COMENTARIO
Detection of clarithromycin-resistant Helicobacter pylori in
stool samples. Fontana y cols.
J Clin Microbiol 2003 (Agost); 41: 3636-3640.
Se han utilizado diferentes métodos moleculares para detectar
la presencia de mutaciones que confieren resistencia a claritromicina
en H. pylori. Estas técnicas se han utilizado generalmente
sobre el aislamiento obtenido por cultivo y también sobre muestras
de biopsia gástrica obtenido mediante endoscopia digestiva. En
este estudio aplican una técnica molecular para detectar resistencia
a claritromicina a partir de muestras de heces de pacientes infectados
por H. pylori.
Estudiaron un total de 283 muestras de heces de pacientes a los que les
realizó endoscopia digestiva con toma de muestra para cultivo y
posterior realización de pruebas de sensibilidad mediante dilución
en agar. 125 pacientes fueron positivos para H. pylori.

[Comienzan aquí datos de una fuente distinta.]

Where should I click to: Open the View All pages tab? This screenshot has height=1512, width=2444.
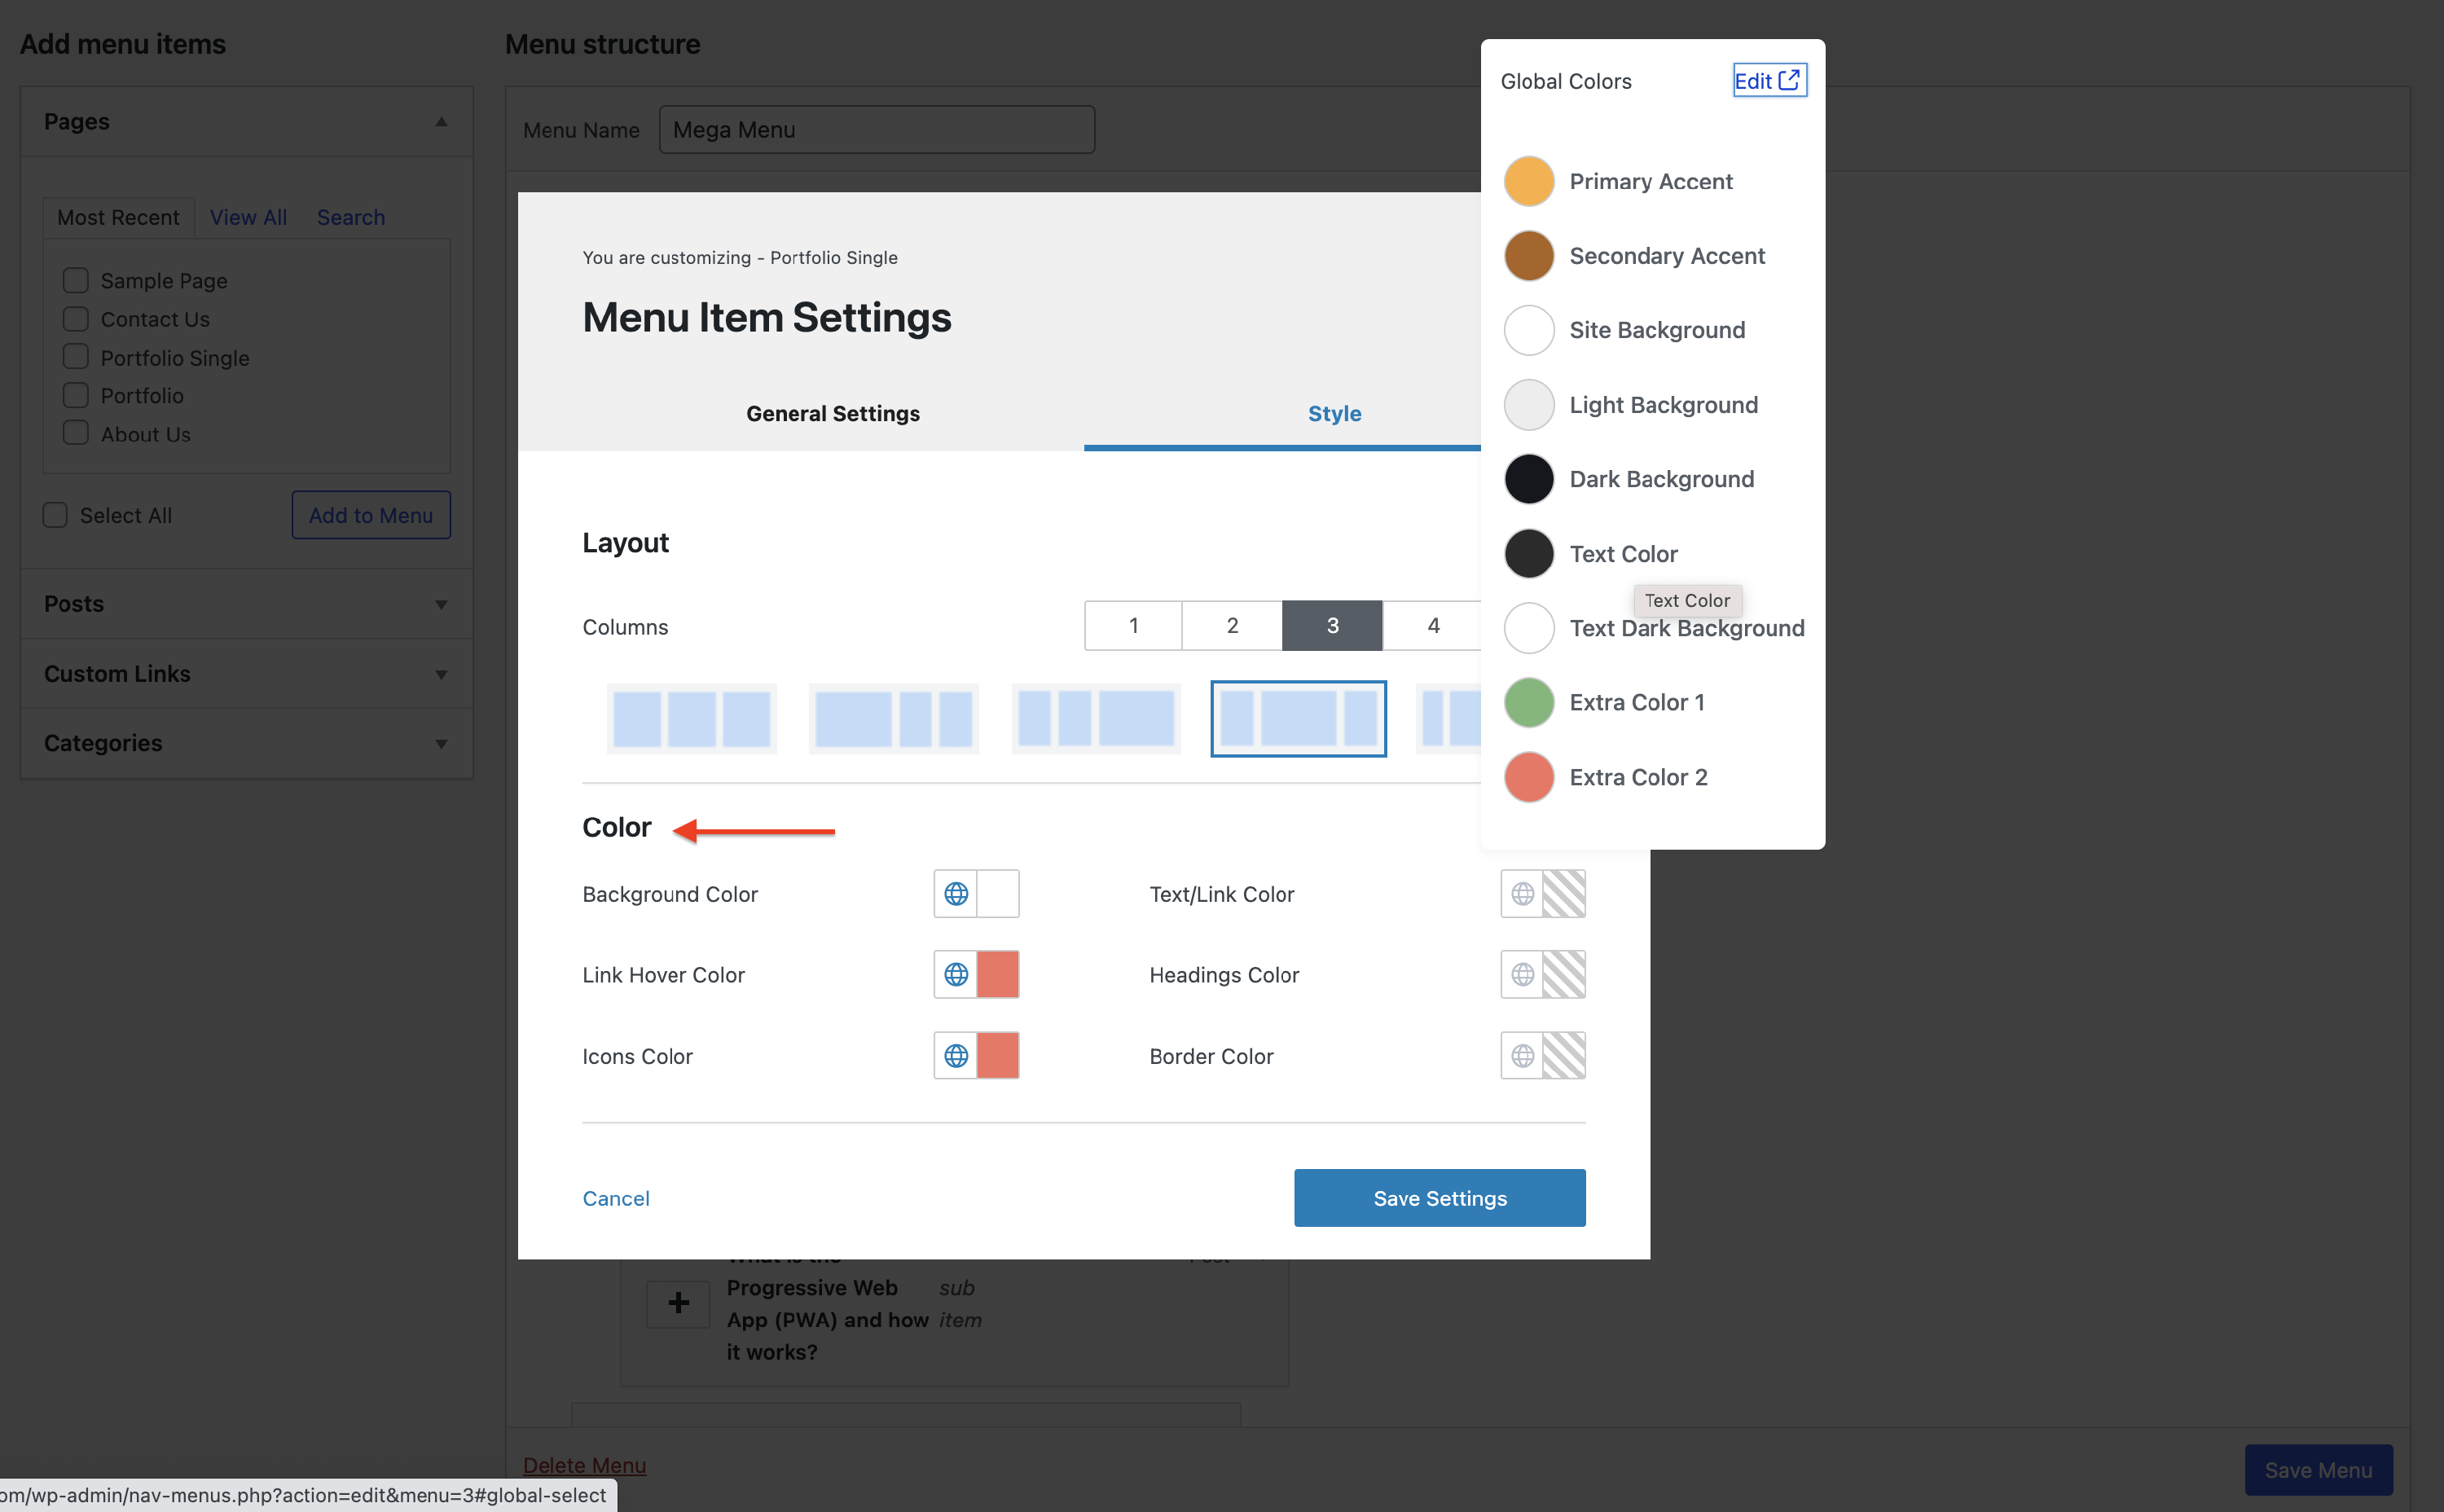click(x=248, y=217)
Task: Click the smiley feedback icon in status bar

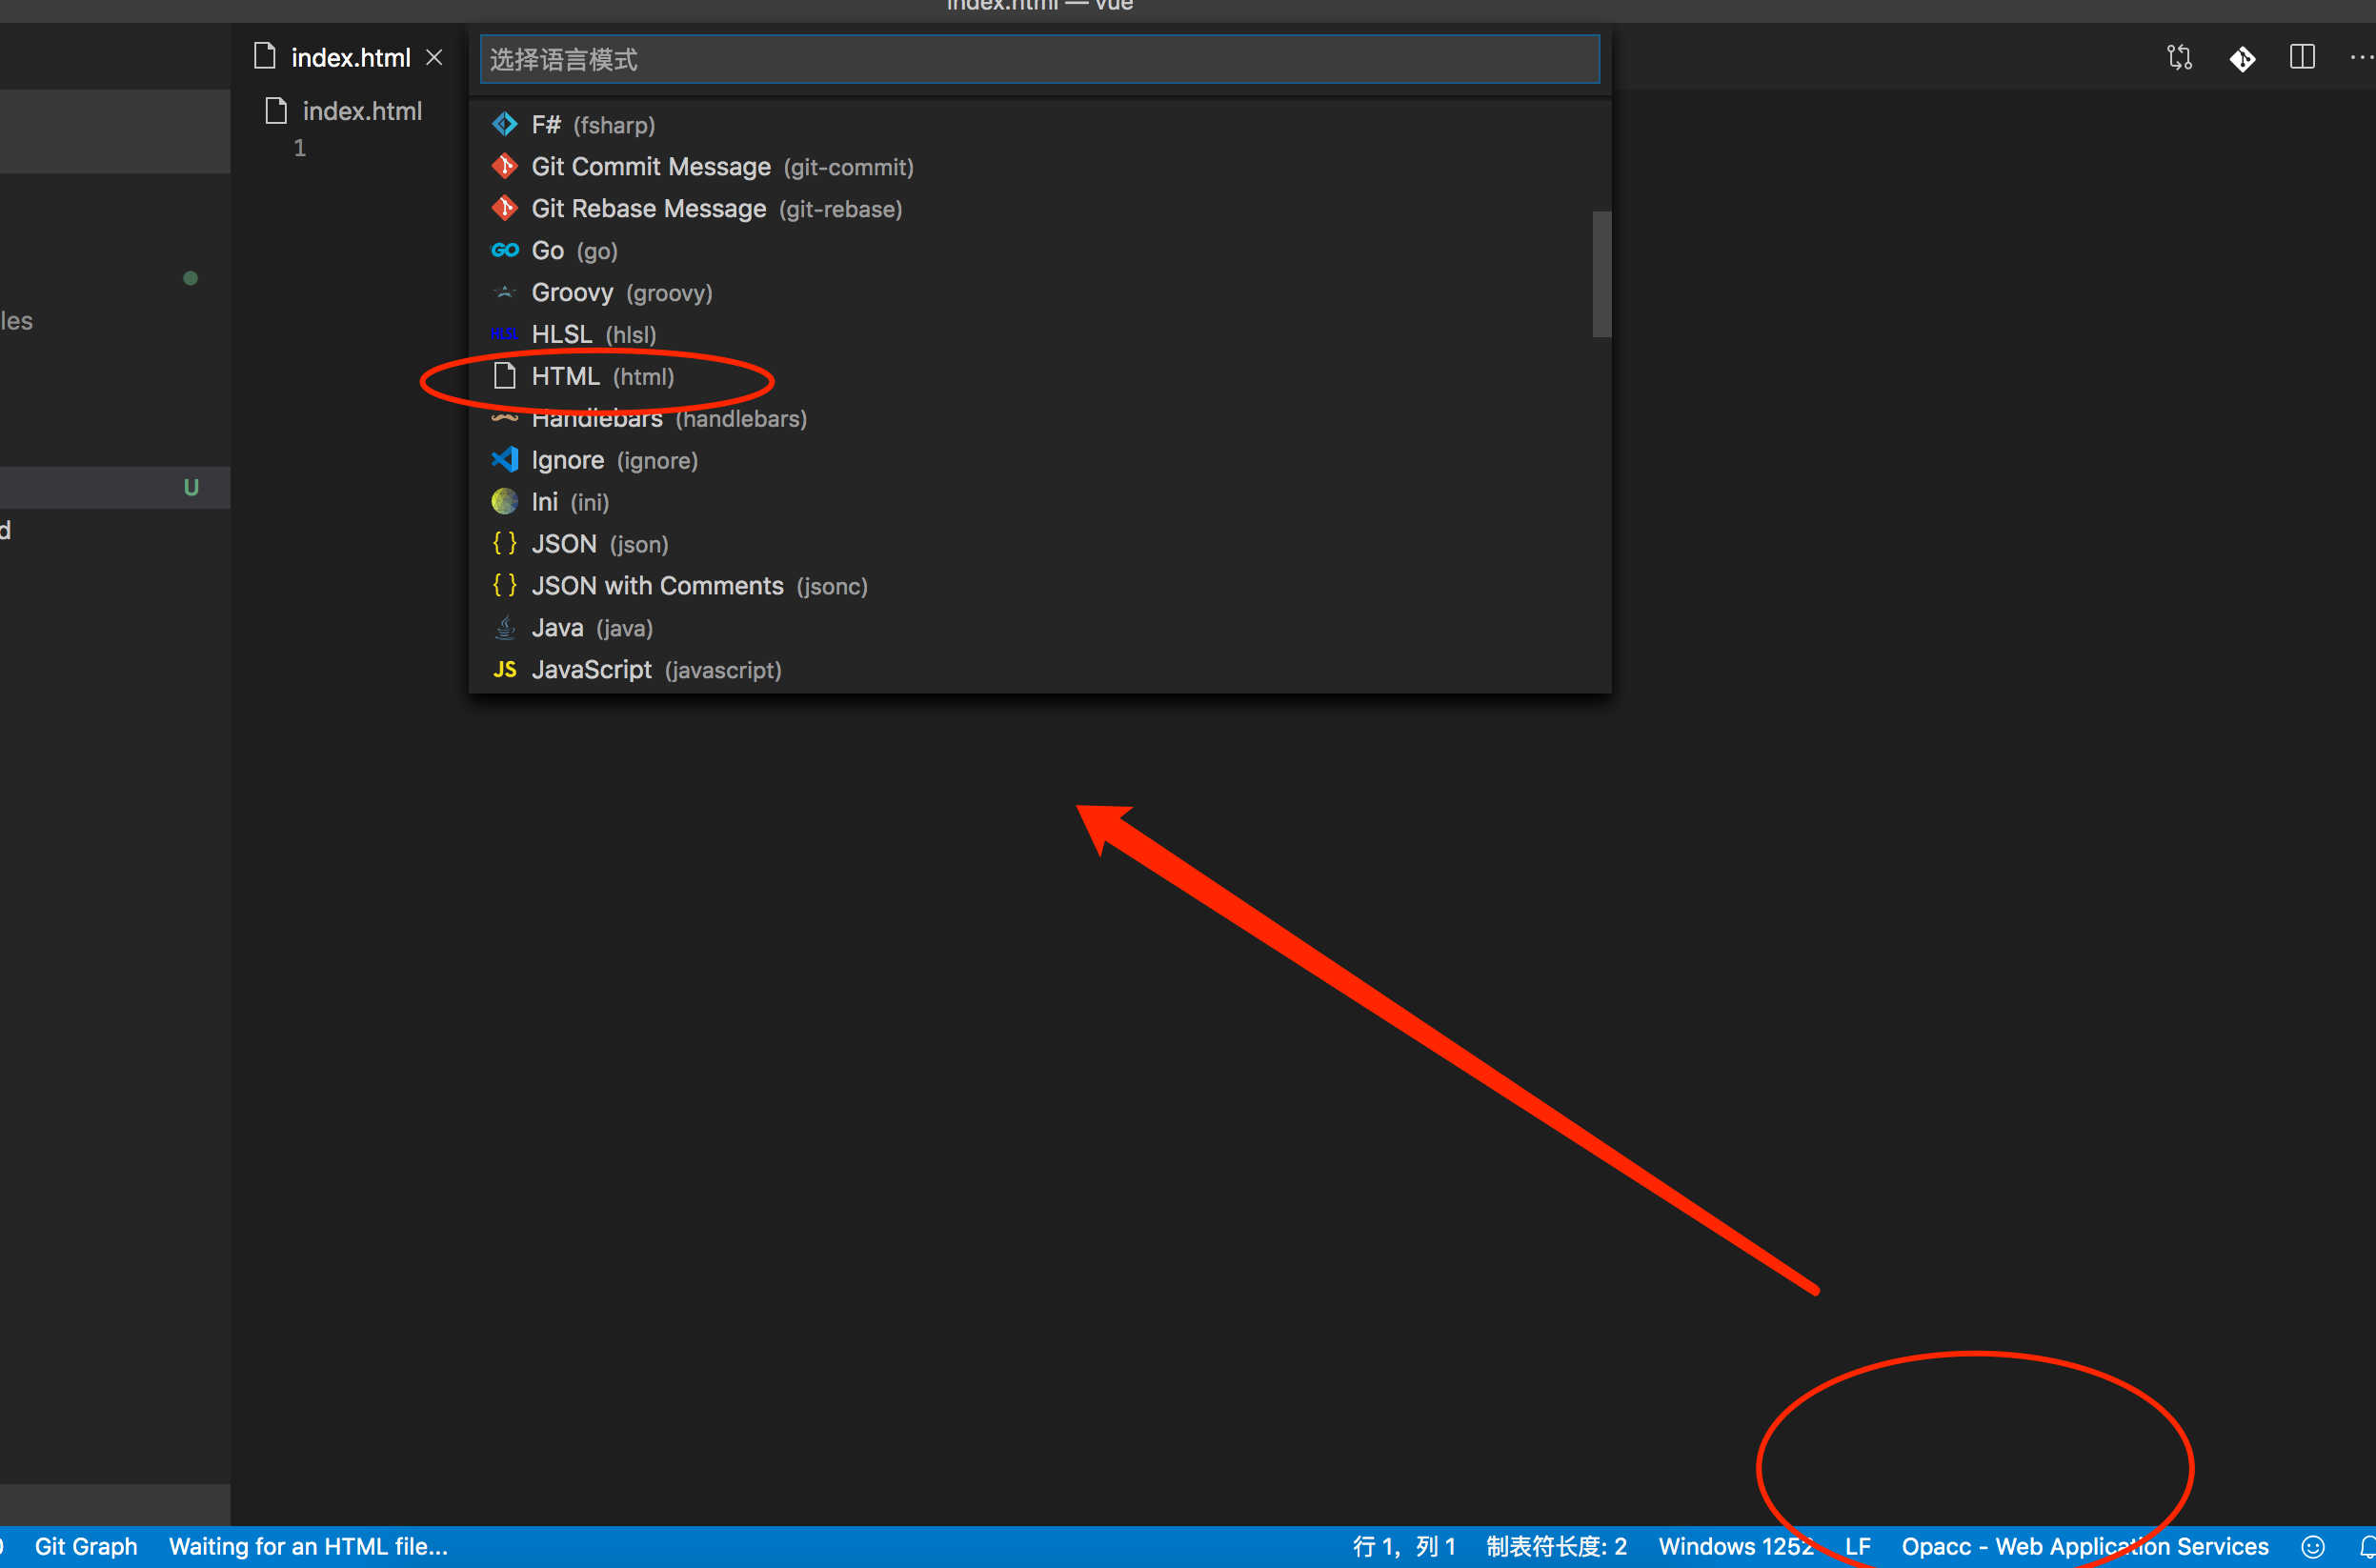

La extracción del ADN a partir de muestras de heces se realizó
con un método de extracción comercial: QIAamp DNA stool
minikit (Qiagen).
Desarrollaron un nuevo método, una PCR semi-anidada, que amplifica
un fragmento de 783pb, que posteriormente es digerido con MboII,
BsaI y HhaI y permite detectar las mutaciones descritas
hasta ahora que confieren resistencia a claritromicina. La secuencia se
confirmó mediante secuenciación del fragmento completo.
Se obtuvo el fragmento amplificado en los 125 pacientes en los que el
cultivo fue positivo, No se obtuvo fragmento amplificado en los que el
cultivo fue negativo. En las muestras negativas por PCR se comprobó
que no existían inhibidores mediante amplificación del gen
de la beta-actina.
El análisis de restricción demostró que dos cepas
presentaron la mutación en la posición 2717 y sin embargo,
no encuentran mutaciones en la posición 2142 o 2143. Los resultados
fueron concordantes con los obtenidos mediante pruebas de sensibilidad:
ninguna cepa presentó alto nivel de resistencia a claritromicina
y dos cepas presentaron una CMI de 1 mg/l.
El sistema de detección de resistencia a claritromicina mediante
PCR a partir de muestras de heces, descrito en este estudio, parece ser
fácil de realizar y permite dar información sobre la sensibilidad
a macrolidos a partir de muestras obtenidas por técnicas no invasivas.
Comentario realizado por Teresa Alarcón, Servicio de
Microbiología, Hospital Universitario de La Princesa.